Segundo Piana, desde o início dos anos 2000, a instituição “se desafiou” a não depender de doações, depois de ter passado por “um desafio” de sustentabilidade em 1997, com risco de fechar as portas, justamente por conta do aumento do avanço da medicina oncológica, que gerou custos elevados.
“A gente tinha 600 pessoas captando doações, mas ficou insuficiente”, afirma. “A oncologia se transformou demais, deixando de ser uma especialidade com um cirurgião bem treinado, se incrementando em equipamentos, máquinas, e como fazíamos alto volume de procedimentos, para continuar nesse ritmo, a gente precisava ter muitos recursos.”
Uma das decisões foi ampliar o atendimento para a rede privada, para que gerasse os recursos para sustentar as operações.
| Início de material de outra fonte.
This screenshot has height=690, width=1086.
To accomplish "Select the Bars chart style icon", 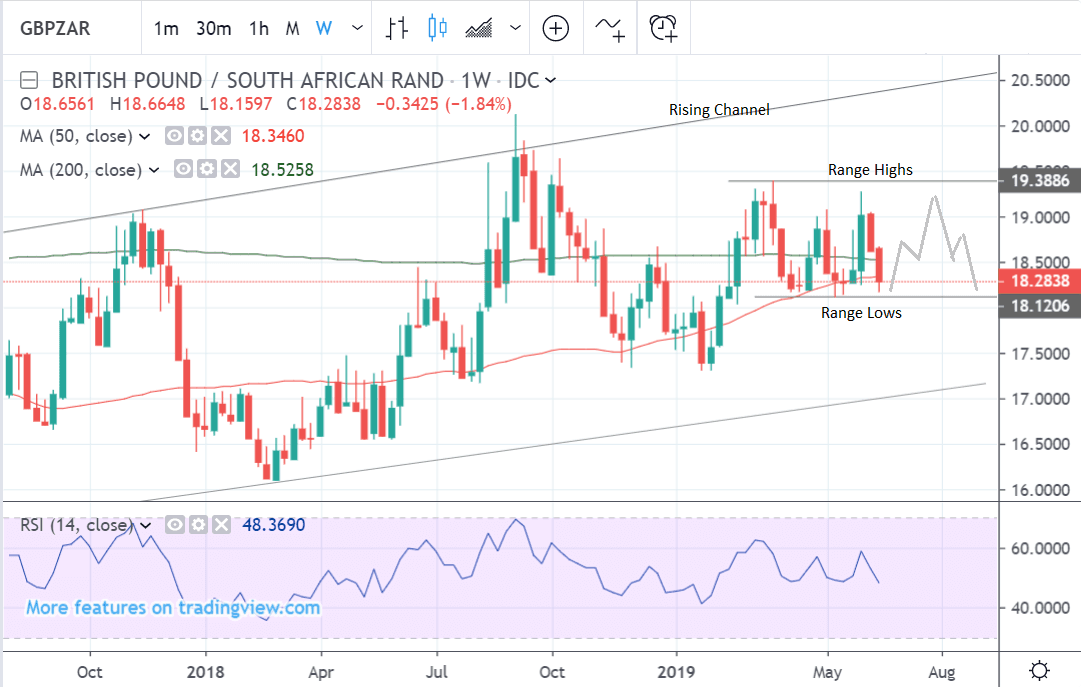I will pos(397,28).
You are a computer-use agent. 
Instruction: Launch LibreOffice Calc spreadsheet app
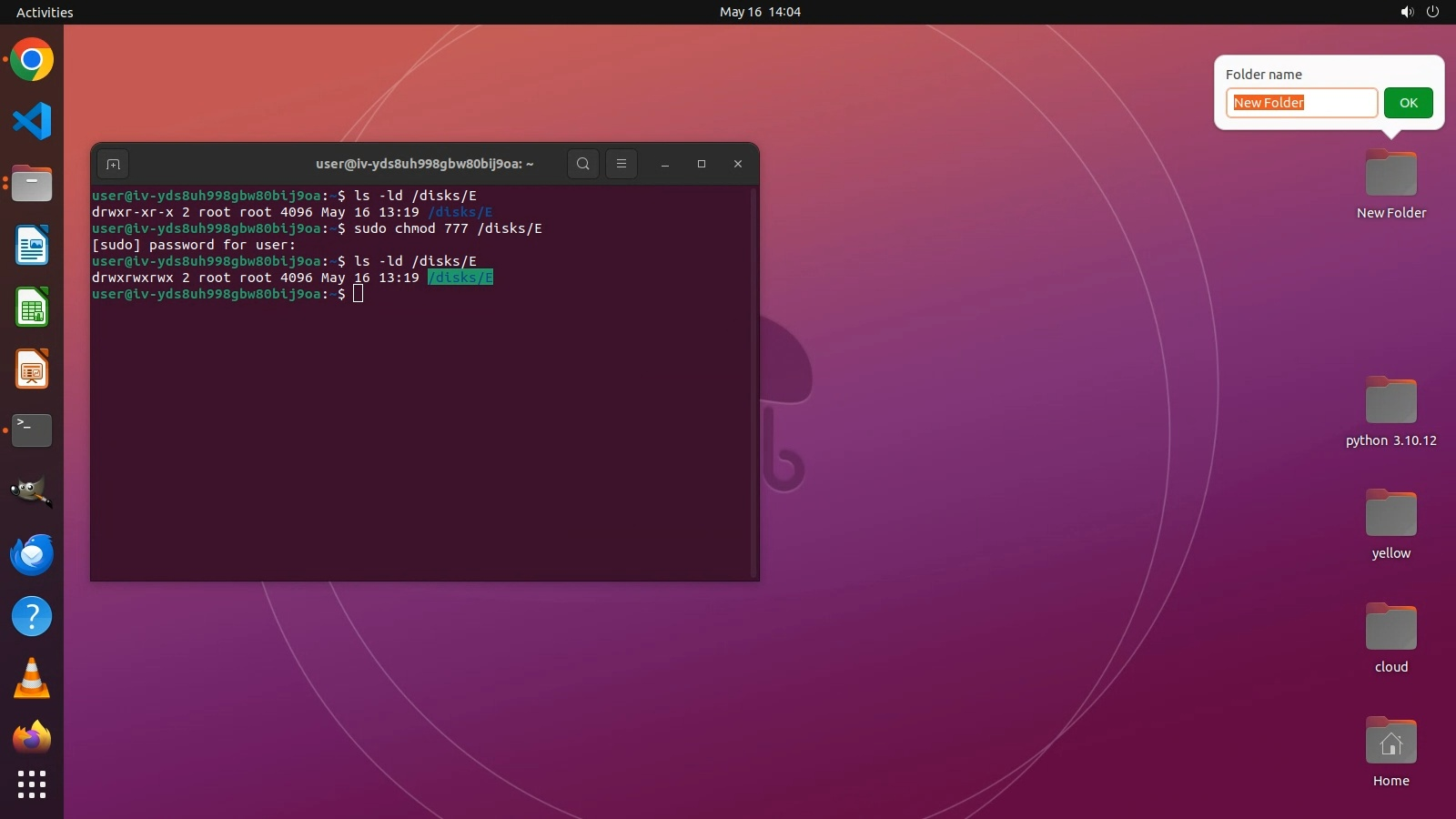tap(32, 308)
Isso ocorreu pouco antes do forte aumento do número de pessoas com planos de saúde, que passou de 30 milhões de usuários em 2004 para 50 milhões em 2014, de acordo com Piana.
A situação permitiu a A.C. Camargo ter superávits anuais, com os recursos gerados com o atendimento ao setor privado sendo totalmente reinvestidos na instituição, não apenas na parte clínica, sem depender de doações.
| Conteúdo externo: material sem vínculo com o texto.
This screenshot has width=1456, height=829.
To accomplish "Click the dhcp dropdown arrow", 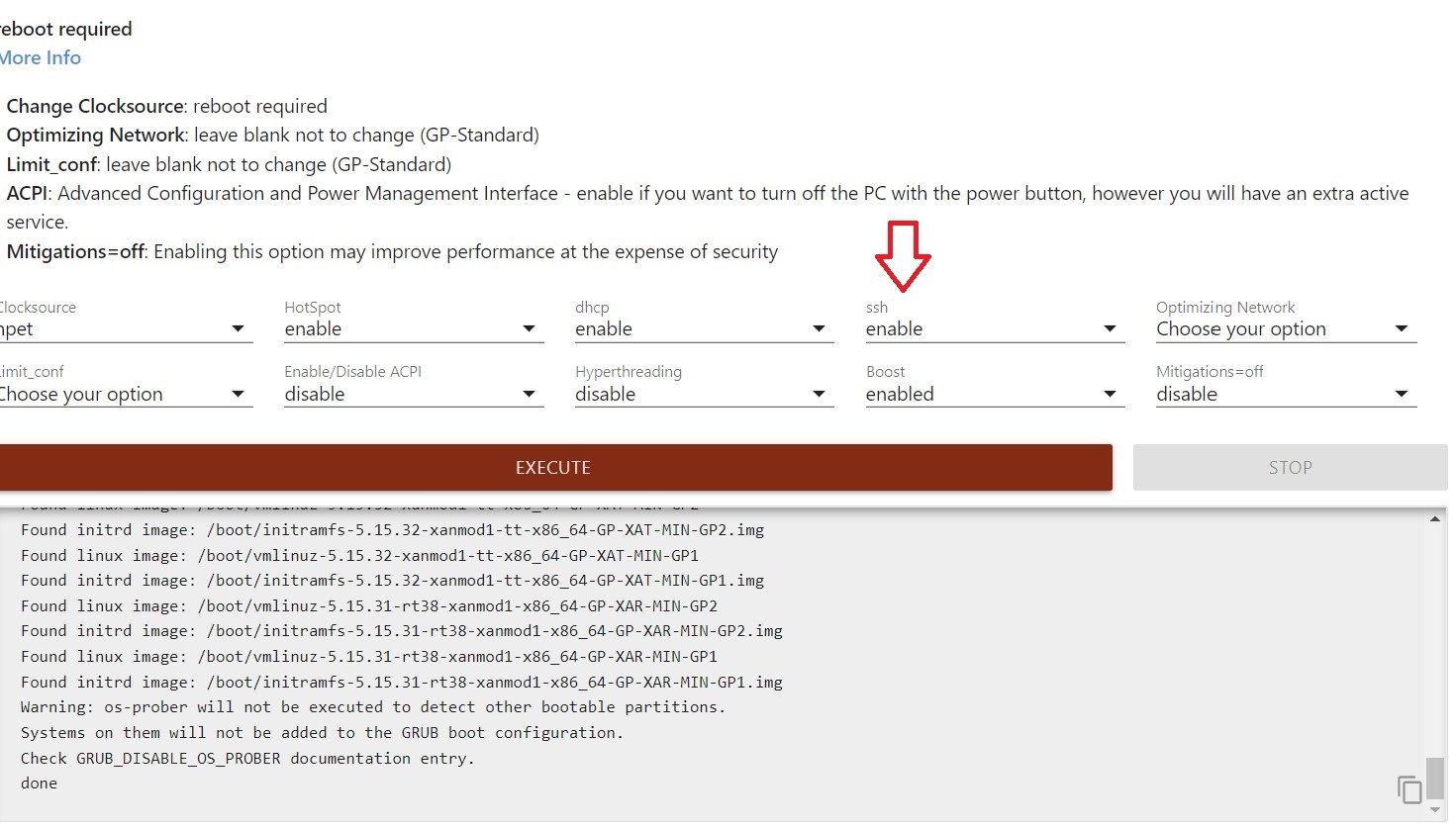I will [819, 329].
Mas a atividade core, que sustenta a fundação, é intensiva em capital e a medicina oncológica vem avançando, trazendo consigo custos bastante elevados, exigindo um volume maior de investimentos. Além disso, o setor de saúde passa por dificuldades, com falta de crescimento desde 2014, fazendo com que as operadoras passem a transferir aos prestadores de serviços os custos de atendimento.
“Tudo aquilo que a gente financiava com o superávit operacional, o ensino, a pesquisa, a inovação, a responsabilidade social, tem que ser readequado e repensado”, diz Piana. “Por isso, estamos fazendo adaptações.”